Hello. I’m using WPO for a thick, flowing lava material, but the WPO does not affect the normals. I researched and figured out using world position> cross product of DDX and DDY will derive normals from the displacement of the mesh, BUT the displaced normals derived from this method are not smoothed out. It looks like flat shading.
Is there a way to derive smoother results from a DDX/DDY normal calculation?
Using ddx and ddy, probably not since positional data is by definition a series of linear blends (ie the edges that connect 2 verts are straight). ddx and ddy return the slope or the rate of change and the rate of change is constant across a polygon.
but you can almost always define the normal mathematically, either by knowing the derivative of your function or if using textures, by combining some kind of companion normal maps. For sine waves this is by far the easiest since the derivative of sin(x) is cos(x). Then all you need is some very light geometry ( like pythagorean theorum) to convert it into a normal.
In ideal case UE4 would expose vertex normal and tangent output in similar fashion that it does expose WPO. Then procedural animation would be neat and performant without ridiculous amount of cludge.
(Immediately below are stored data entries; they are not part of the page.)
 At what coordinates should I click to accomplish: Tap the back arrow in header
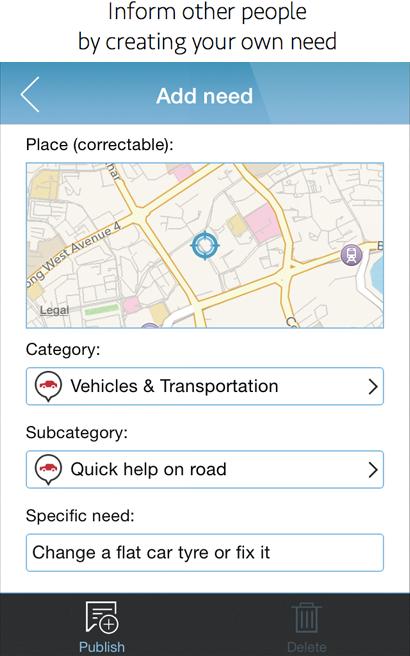(x=30, y=94)
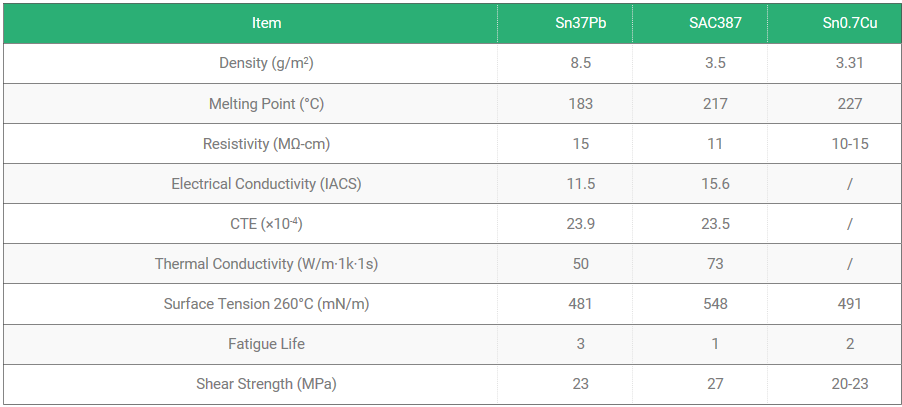Select the Sn37Pb column header

click(580, 24)
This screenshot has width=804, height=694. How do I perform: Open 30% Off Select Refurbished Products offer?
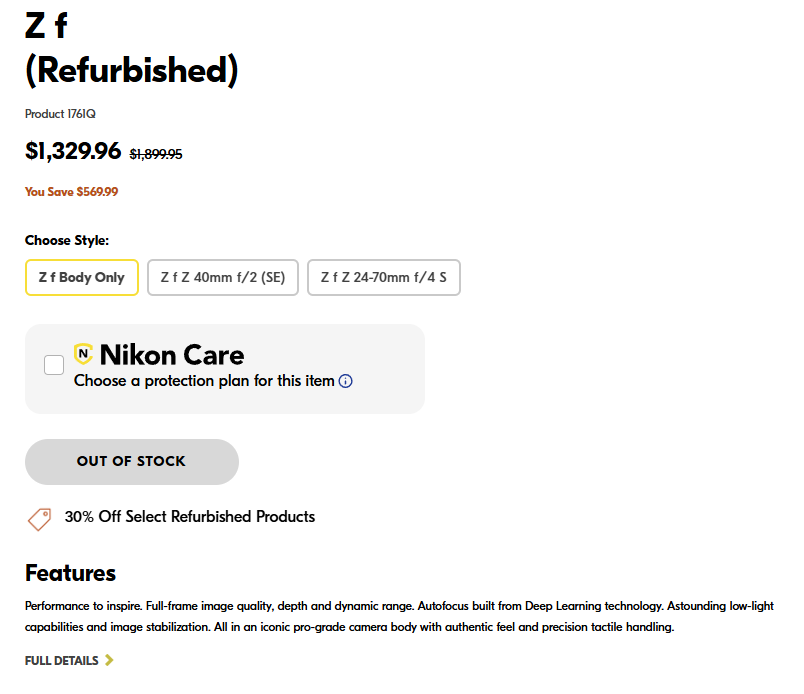[x=190, y=517]
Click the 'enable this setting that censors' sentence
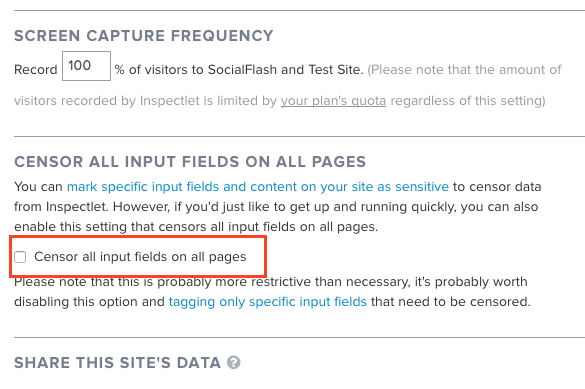This screenshot has width=585, height=389. coord(196,227)
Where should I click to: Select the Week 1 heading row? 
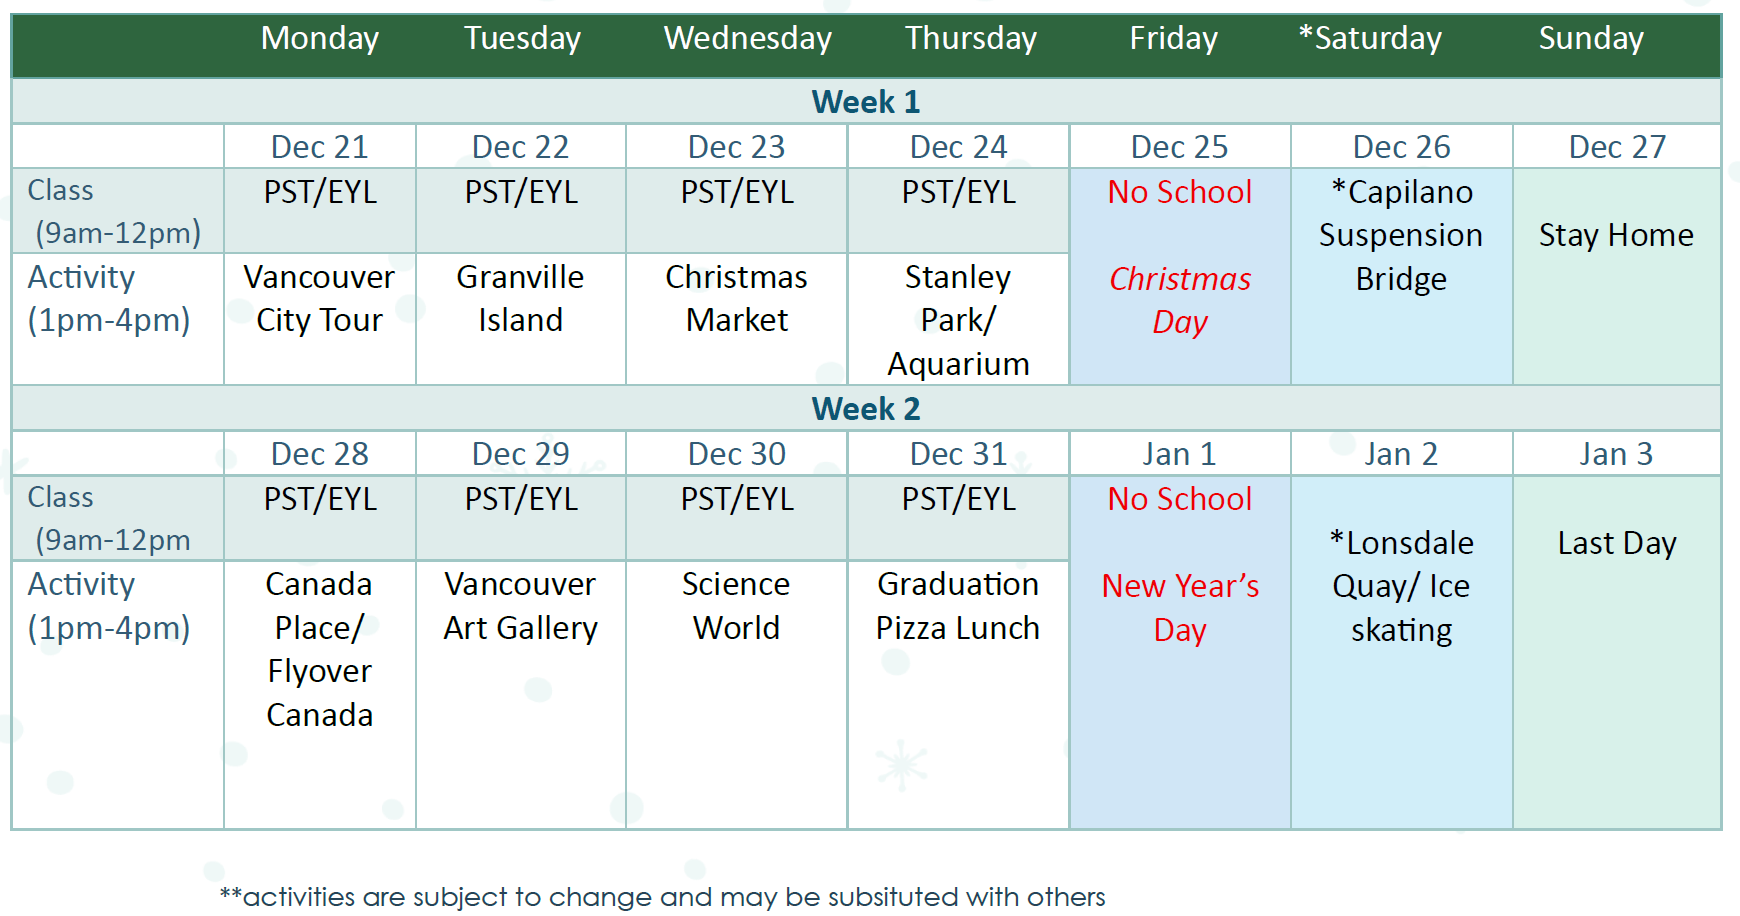pyautogui.click(x=866, y=101)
I’m using the SimpleGrassWind function to derive my WPO. It’s surprisingly effective at more than just grass. I parameterized the sizes and used a negative intensity with a slower time and it works perfectly as a procedural flowing lava wave generator! Unfortunately, I tried transforming spaces and doing the math, but I’m definitely doing something wrong for calculating the normals. GGX/GGY is not good enough because the lava is affecting landscape, which does not have enough vertices to appear smooth.
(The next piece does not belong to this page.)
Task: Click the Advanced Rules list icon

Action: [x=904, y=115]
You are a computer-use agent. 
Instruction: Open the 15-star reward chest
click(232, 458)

There is a FunctionToNormal material function that probably would’ve helped doing all that math, but it doesn’t work. If there was an easy way to make a simple transform-to-normal function that works with any WPO procedural, or at least a normal option out of the SimpleGrassWind function, that would be awesome to include in the material function library! Unfortunately, the procedural I’m using is definitely more complicated than a sine or cosine: it’s displacing in all 3 axes with radial displacement.